Your “tribe” does not have to be 12 women that meet for brunch the 1st and 3rd Tuesday of each month. Social media and tv shows can sometimes make us feel like we only have a tribe if we have a lot of friends and they all socialize together. That’s simply not it. Tribes can be you and 1-2 other women. Your crew can consist of both local and out-of-town friends. Your people do not have to all know each other or spend time all together. The deciding factor of who is in your tribe is simply which friends put in the reciprocal effort for communication and friendship. [Note: I’m not saying they put in equal effort! Some people have more words or giftings that make them better at encouragement, advice, and follow-through.
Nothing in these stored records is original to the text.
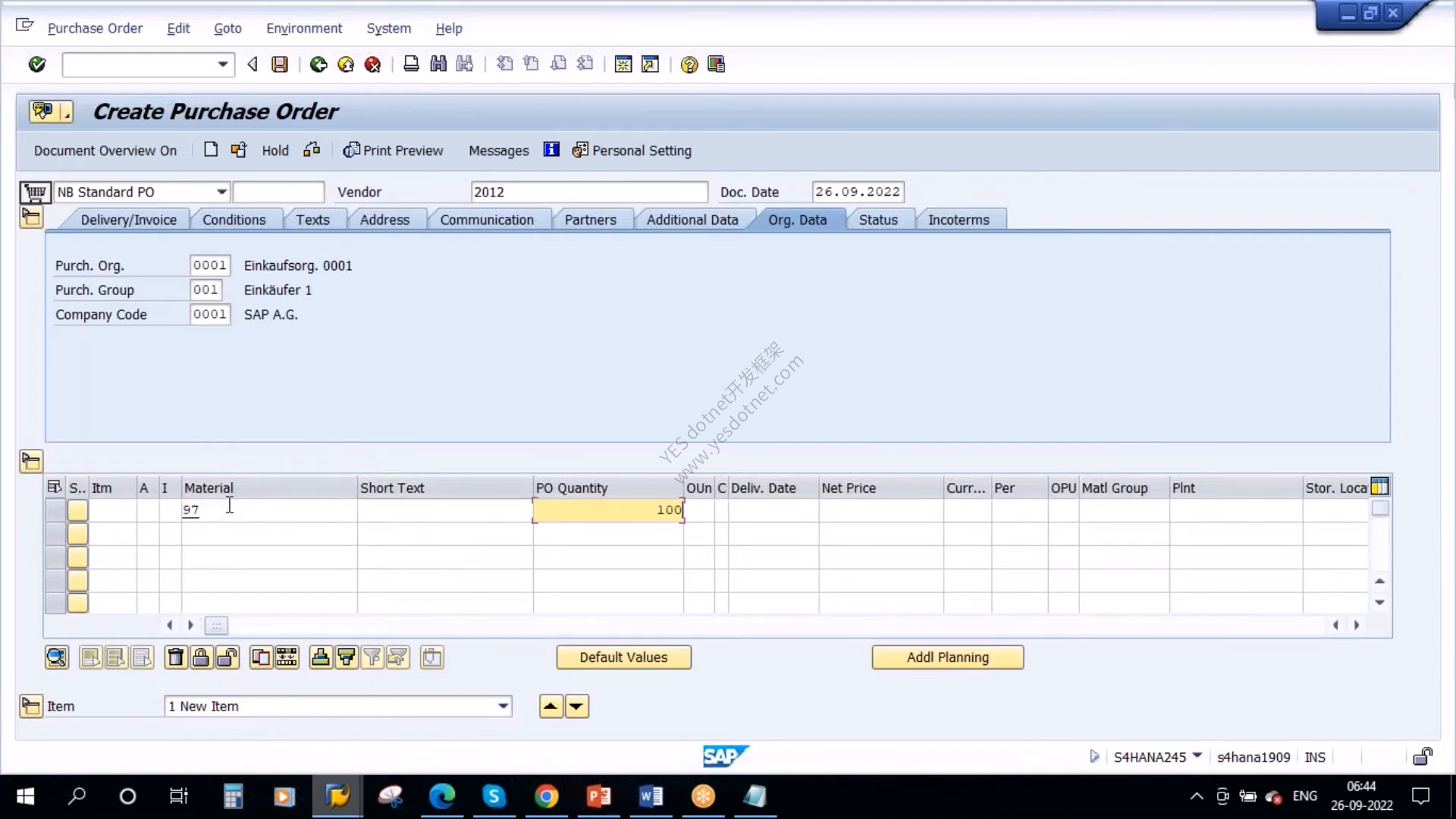The width and height of the screenshot is (1456, 819).
Task: Click the green Enter checkmark icon
Action: click(36, 64)
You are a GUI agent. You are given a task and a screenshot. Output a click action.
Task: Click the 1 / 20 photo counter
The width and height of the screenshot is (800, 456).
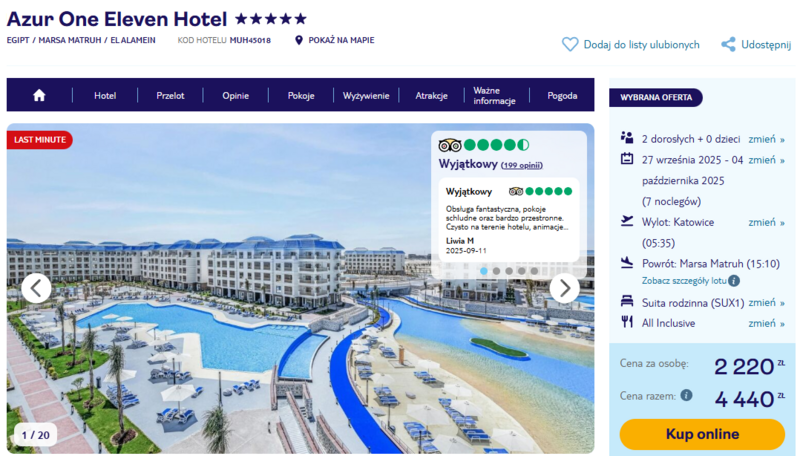pyautogui.click(x=36, y=435)
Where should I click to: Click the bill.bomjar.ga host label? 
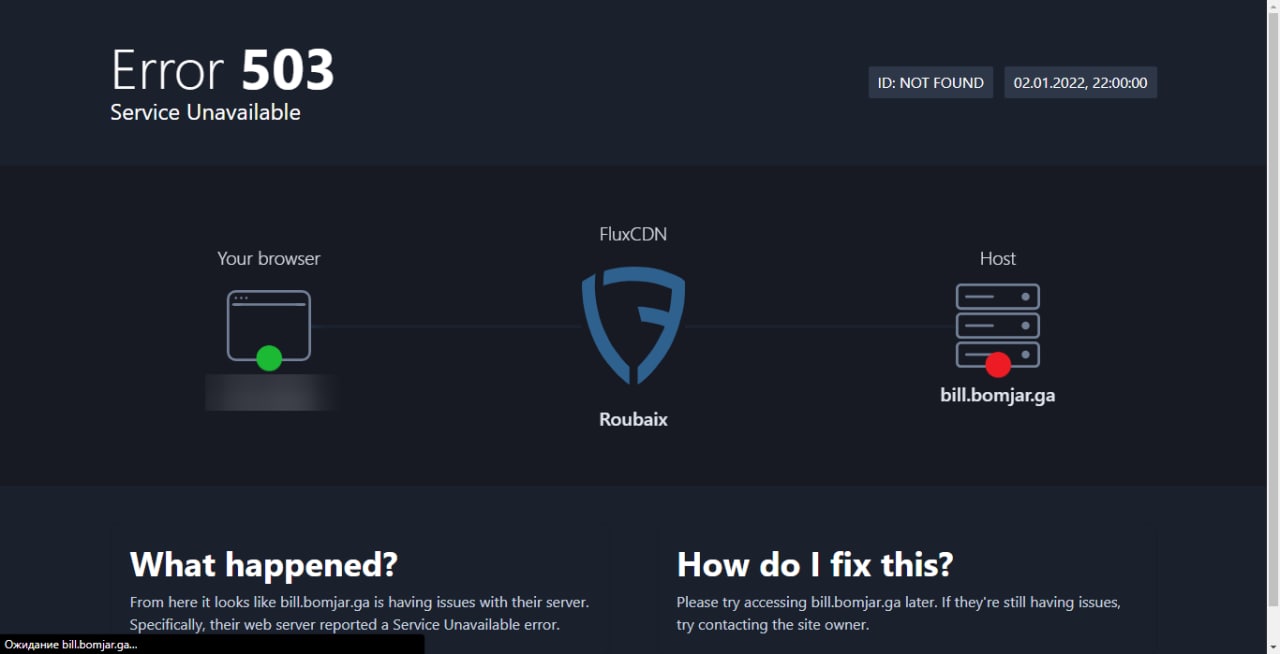(x=997, y=395)
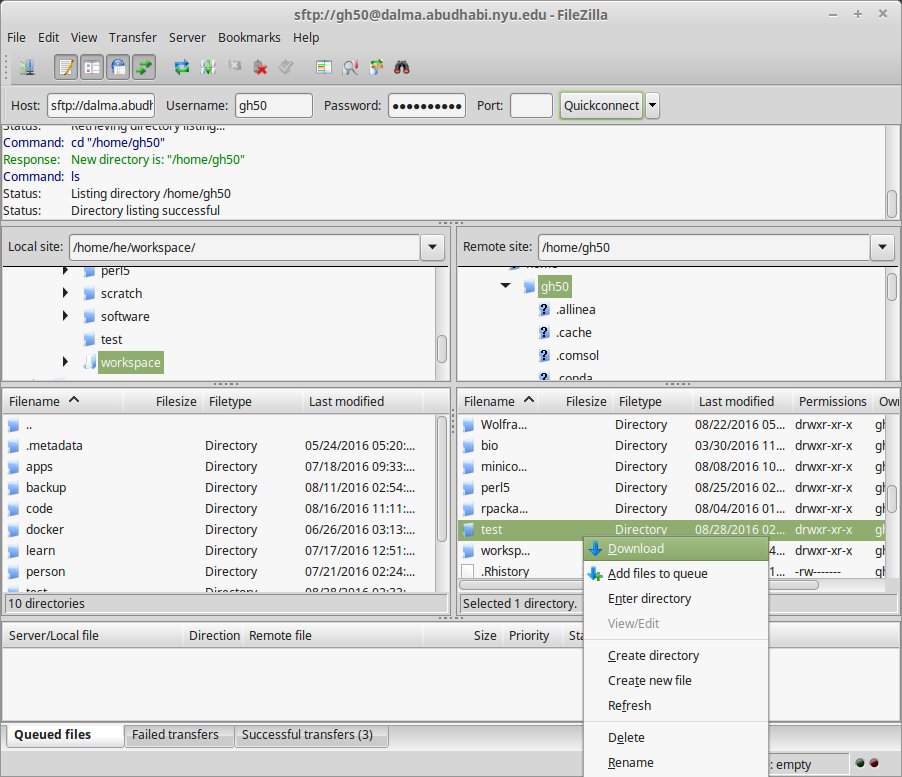Toggle the transfer queue display
This screenshot has width=902, height=777.
pos(144,67)
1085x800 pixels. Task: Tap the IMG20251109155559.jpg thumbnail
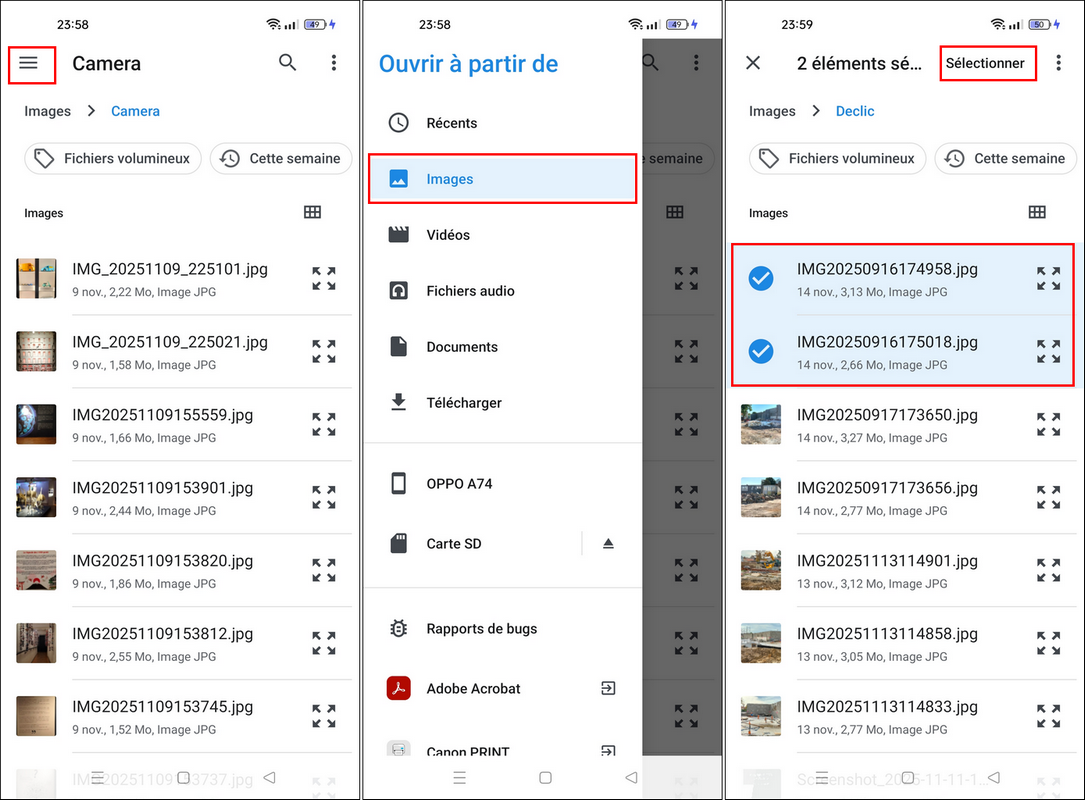[37, 424]
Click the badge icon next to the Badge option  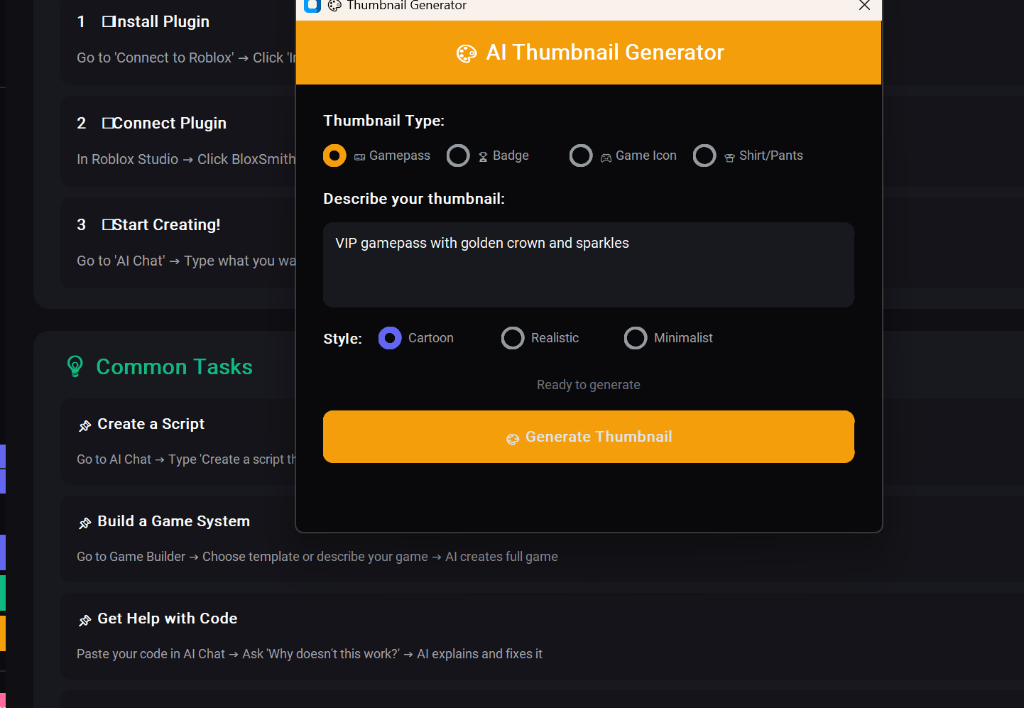(x=483, y=156)
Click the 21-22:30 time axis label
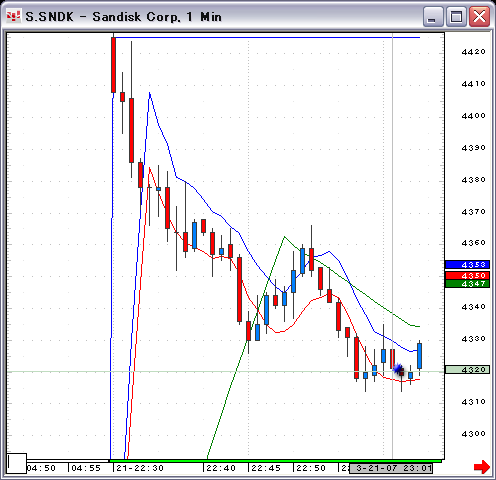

But your bestest friends, your tribe, will always put in the appropriate effort so that life with them feels like a team effort.] Remember this, my closest friendships and posse of people are not with the people I expected. Be open to that. Ask God to direct you to the people you can trust to do life with.

As we put in the effort to share proximity with others we will find nice surface-level friends, friends for a season of life, and perhaps, if we’re patient enough, we’ll find our tribe of women to do life with. Scripture talks about having faith like little children (Matthew 18:3) . Maybe that is true for friendships too. Maybe those preschool friendships that form over a shared love for the same color or food should be our example. Maybe it is as simple as just showing up and sitting at the same table.